Novel Peptide-Drug Conjugate Shows Strong Anti-Glioma and Anti-Angiogenesis Effects

Glioma is a highly aggressive and often fatal form of brain cancer, characterized by rapid growth and resistance to conventional therapies. A key challenge in treating these tumors is their extensive vascularization, meaning they rely heavily on new blood vessel formation (angiogenesis) for nutrient supply and growth. Current treatments often struggle with effective drug delivery across the blood-brain barrier and lack tumor specificity, leading to significant off-target effects. This study addresses the need for targeted therapies that can effectively deliver cytotoxic agents to glioma cells while simultaneously inhibiting tumor angiogenesis, leveraging the overexpression of Neuropilin-1 (NRP1) on both tumor cells and tumor vasculature.

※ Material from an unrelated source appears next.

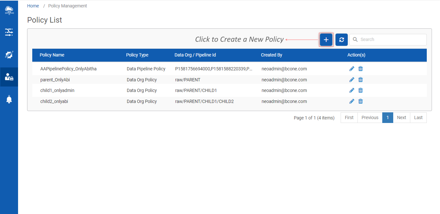Sort by Policy Name column header
Screen dimensions: 440x214
pyautogui.click(x=52, y=55)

The NRP1-PDC demonstrated significant anti-tumor efficacy in the glioblastoma model. Animals treated with 1.0 mg/kg NRP1-PDC showed a 65% reduction in tumor volume compared to vehicle controls (p<0.001), while the 0.5 mg/kg dose resulted in a 43% reduction (p<0.01). This targeted approach also significantly impacted tumor vascularization. > The most striking finding was that the high-dose NRP1-PDC group exhibited a 78% decrease in tumor microvessel density (a measure of angiogenesis) compared to controls (p<0.0001), indicating potent antiangiogenic activity. Furthermore, the NRP1-PDC treatment led to a 2.5-fold increase in apoptotic markers within tumor cells and a 3-fold decrease in proliferation markers, suggesting direct cytotoxic effects and growth inhibition. No significant body weight loss or adverse events were observed, indicating a favorable safety profile at the tested doses.